KURZE AUFGABE:
Überarbeite im folgenden Text über Klimaschutz das Stück von "Klimaschutz geht nur, wenn" bis "selten die Rede." und gib es wieder, wobei "Verhaltensänderung" durch "ein Umdenken" ersetzt wird.

Der folgende Text ist ein Auszug aus dem Buch "Wir Schwätzer im Treibhaus", in dem der Schweizer Journalist Marcel Hänggi hart mit gängigen Vorstellungen zum Klimaschutz ins Gericht geht. Eine davon lautet, dass eine Effizienzrevolution den Übergang zu einem nachhaltigen Wirtschaftssystem befördern würde. Die Wirtschaftsgeschichte zeigt jedoch: Es kommt meist ganz anders.

Vor hundert Jahren kam es zu einer veritablen kleinen Effizienzrevolution. Neue Glühbirnen, die mit Wolframfäden leuchteten, verbrauchten nur ein Viertel so viel Strom für die selbe Leuchtkraft wie die alten Birnen mit Kohlenstofffäden. Elektrischer Strom wurde damals hauptsächlich zur Straßenbeleuchtung genutzt. Würde nun der Umsatz der Stromwirtschaft einbrechen? Die Sorgen waren umsonst: Weil Licht weniger kostete, wurde es zum Massengut; der Stromverbrauch stieg rapid an.

Klimaschutz geht nur, wenn weniger fossile Energieträger verbrannt werden. Das lässt sich auf dreierlei Art erreichen: Erstens durch mehr Effizienz – das selbe mit weniger Energie tun. Zweitens durch Substitution – das selbe mit anderer Energie tun. Diese beiden Wege werden im Bericht des Uno-Expertengremiums für den Klimawandel, IPCC, erläutert, sie sind Gegenstand aller nationalen Klimaschutzstrategien. Sie verlangen technischen Fortschritt. Sie sind auf Wachstumskurs, mit ihnen lässt sich Geld verdienen. Der dritte Weg heißt Suffizienz (Genügsamkeit): weniger tun. Er verlangt nicht technischen Fortschritt, sondern Verhaltensänderung. Er strebt das Gegenteil von Wachstum an, mit ihm lässt sich kaum Geld verdienen. Von ihm ist selten die Rede.

AUFLISTUNG:
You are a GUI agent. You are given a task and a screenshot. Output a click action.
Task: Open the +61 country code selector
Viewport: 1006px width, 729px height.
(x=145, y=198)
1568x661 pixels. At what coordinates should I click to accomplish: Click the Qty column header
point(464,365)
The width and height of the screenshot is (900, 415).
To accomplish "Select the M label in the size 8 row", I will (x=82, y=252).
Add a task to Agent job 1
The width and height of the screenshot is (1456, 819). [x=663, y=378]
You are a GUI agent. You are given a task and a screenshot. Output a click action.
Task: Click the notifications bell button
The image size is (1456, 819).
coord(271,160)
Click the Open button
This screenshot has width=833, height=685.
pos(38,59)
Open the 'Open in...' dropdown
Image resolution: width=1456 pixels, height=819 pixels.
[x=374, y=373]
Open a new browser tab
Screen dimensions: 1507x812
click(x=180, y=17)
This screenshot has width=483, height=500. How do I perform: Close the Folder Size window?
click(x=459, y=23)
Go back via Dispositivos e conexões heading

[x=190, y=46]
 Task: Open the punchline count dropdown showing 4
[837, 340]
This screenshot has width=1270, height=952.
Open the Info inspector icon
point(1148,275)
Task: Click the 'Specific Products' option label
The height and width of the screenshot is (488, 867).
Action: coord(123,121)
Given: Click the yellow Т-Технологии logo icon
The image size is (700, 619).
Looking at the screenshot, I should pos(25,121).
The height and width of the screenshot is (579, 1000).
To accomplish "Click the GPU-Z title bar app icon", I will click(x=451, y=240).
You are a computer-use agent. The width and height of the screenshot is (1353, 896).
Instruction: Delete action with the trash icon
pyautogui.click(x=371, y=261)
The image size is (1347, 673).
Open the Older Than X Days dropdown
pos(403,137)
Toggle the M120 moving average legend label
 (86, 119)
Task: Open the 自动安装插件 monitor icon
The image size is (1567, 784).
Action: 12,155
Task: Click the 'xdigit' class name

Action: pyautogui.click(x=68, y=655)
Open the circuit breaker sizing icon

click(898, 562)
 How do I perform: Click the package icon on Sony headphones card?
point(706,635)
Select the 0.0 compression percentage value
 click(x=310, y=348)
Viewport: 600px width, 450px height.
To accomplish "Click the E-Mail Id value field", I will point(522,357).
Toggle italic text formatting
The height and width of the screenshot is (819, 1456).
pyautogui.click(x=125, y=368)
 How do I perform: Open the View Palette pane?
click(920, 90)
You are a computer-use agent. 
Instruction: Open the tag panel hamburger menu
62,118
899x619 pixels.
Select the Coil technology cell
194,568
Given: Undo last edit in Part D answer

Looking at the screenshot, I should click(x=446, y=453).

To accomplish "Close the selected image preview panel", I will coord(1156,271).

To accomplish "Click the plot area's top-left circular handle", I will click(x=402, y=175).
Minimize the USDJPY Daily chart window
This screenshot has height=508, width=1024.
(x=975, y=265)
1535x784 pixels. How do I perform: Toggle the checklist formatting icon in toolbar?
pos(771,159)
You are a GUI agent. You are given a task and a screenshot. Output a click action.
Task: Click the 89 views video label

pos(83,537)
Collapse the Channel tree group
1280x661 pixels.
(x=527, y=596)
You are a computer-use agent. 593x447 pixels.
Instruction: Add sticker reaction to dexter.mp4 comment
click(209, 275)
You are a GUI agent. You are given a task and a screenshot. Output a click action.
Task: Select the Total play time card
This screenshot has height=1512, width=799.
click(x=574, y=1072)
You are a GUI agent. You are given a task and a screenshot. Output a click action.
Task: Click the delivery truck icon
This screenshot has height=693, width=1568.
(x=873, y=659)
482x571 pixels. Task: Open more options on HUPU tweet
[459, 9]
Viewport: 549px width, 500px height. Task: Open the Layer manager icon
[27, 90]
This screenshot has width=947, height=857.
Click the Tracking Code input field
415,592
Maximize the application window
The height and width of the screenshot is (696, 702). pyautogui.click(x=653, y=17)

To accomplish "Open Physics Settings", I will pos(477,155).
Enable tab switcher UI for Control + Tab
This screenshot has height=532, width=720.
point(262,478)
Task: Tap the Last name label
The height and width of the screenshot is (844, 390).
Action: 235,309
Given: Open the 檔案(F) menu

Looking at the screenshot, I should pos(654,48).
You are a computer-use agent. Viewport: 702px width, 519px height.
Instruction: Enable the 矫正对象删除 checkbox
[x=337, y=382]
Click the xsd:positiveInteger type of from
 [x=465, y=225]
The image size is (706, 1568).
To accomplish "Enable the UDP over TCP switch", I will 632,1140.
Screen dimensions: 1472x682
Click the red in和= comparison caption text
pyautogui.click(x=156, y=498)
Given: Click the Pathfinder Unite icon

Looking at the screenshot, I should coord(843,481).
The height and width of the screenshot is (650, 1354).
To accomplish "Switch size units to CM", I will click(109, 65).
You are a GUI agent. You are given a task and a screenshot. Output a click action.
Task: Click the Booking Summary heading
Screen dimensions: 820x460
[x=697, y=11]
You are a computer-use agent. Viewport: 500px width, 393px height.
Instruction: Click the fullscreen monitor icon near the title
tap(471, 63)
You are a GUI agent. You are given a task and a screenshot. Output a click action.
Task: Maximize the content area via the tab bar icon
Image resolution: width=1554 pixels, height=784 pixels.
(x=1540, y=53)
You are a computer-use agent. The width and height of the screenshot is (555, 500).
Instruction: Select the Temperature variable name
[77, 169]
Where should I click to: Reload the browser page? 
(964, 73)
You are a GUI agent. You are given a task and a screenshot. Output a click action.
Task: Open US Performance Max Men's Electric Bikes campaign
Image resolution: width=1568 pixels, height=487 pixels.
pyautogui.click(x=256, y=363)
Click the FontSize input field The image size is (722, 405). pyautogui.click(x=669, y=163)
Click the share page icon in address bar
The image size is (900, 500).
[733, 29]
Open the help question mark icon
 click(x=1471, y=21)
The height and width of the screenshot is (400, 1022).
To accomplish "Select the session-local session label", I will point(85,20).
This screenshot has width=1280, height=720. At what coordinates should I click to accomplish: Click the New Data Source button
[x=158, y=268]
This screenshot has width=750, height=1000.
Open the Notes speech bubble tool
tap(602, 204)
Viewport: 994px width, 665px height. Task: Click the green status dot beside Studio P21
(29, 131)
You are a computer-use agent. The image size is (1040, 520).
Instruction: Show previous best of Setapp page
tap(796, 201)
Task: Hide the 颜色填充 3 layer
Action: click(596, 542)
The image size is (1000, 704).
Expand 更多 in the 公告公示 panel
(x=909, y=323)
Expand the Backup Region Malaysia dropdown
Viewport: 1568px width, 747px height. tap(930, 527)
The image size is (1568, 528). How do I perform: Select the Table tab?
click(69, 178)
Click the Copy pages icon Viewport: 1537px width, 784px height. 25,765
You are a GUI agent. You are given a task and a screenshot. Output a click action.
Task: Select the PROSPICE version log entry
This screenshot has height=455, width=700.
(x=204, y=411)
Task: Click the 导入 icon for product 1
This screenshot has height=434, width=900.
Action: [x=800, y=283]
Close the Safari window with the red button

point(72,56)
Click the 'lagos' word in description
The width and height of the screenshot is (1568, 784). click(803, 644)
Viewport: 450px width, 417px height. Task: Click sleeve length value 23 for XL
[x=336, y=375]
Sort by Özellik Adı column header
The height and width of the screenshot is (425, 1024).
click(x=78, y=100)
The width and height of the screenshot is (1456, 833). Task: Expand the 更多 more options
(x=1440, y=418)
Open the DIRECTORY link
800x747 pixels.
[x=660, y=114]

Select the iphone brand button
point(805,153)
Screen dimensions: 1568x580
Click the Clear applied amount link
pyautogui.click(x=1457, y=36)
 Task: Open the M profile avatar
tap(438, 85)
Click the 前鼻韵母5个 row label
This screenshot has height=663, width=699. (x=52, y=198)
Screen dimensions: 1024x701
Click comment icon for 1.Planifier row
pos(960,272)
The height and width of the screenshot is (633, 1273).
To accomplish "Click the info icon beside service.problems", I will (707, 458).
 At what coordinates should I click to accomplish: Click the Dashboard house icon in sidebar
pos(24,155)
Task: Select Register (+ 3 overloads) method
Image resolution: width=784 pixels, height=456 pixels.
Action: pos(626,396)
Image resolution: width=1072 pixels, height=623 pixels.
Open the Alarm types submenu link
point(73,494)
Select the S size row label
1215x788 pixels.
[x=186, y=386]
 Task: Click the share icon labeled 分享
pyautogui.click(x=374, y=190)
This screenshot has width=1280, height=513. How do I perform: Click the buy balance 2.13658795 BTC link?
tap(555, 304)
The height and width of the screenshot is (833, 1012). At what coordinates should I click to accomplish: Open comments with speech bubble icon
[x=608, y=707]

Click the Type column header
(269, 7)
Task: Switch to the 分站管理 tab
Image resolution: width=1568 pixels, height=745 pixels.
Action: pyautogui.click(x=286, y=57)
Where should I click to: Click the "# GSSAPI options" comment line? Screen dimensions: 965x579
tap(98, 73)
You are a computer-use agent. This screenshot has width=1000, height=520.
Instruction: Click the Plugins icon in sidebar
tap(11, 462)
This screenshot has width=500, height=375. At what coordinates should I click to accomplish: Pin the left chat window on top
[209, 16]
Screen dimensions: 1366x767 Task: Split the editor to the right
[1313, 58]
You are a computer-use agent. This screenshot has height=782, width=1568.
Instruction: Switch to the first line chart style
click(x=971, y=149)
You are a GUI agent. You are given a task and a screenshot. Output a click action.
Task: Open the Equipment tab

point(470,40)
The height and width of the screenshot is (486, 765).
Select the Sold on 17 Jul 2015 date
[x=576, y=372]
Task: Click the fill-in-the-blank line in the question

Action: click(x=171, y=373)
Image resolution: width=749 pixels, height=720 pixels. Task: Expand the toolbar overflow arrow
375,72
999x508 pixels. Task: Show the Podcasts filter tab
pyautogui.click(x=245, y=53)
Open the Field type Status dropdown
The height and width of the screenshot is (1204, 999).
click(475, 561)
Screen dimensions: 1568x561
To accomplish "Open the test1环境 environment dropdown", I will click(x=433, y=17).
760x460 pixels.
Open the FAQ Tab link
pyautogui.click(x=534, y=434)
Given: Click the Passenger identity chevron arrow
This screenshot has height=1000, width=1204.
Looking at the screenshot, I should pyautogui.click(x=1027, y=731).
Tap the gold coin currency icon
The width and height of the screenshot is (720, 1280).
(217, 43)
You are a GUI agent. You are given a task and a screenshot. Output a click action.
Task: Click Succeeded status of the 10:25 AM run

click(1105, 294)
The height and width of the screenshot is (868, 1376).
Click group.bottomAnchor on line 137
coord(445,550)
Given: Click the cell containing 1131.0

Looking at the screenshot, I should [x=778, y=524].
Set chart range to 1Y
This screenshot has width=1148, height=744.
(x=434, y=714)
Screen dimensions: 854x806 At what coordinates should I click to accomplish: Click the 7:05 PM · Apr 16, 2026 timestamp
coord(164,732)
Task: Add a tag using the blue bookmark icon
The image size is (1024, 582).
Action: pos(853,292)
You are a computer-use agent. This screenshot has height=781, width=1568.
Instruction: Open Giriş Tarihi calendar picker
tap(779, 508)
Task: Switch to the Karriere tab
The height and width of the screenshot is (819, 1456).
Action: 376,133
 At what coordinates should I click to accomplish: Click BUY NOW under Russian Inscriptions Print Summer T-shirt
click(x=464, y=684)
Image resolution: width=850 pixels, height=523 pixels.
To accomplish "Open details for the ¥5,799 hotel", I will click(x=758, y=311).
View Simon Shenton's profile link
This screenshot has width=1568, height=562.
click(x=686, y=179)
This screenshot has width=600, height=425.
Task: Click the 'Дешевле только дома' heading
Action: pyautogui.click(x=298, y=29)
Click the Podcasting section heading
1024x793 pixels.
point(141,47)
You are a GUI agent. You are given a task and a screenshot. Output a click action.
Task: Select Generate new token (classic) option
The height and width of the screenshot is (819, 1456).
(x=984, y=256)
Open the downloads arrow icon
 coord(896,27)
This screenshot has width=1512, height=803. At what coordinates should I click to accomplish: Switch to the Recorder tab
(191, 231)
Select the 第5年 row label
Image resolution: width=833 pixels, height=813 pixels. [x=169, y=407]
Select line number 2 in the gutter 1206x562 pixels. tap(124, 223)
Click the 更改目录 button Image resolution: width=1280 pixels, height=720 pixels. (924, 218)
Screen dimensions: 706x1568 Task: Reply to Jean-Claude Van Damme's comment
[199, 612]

ANTWORT DARUNTER:
Klimaschutz geht nur, wenn weniger fossile Energieträger verbrannt werden. Das lässt sich auf dreierlei Art erreichen: Erstens durch mehr Effizienz – das selbe mit weniger Energie tun. Zweitens durch Substitution – das selbe mit anderer Energie tun. Diese beiden Wege werden im Bericht des Uno-Expertengremiums für den Klimawandel, IPCC, erläutert, sie sind Gegenstand aller nationalen Klimaschutzstrategien. Sie verlangen technischen Fortschritt. Sie sind auf Wachstumskurs, mit ihnen lässt sich Geld verdienen. Der dritte Weg heißt Suffizienz (Genügsamkeit): weniger tun. Er verlangt nicht technischen Fortschritt, sondern ein Umdenken. Er strebt das Gegenteil von Wachstum an, mit ihm lässt sich kaum Geld verdienen. Von ihm ist selten die Rede.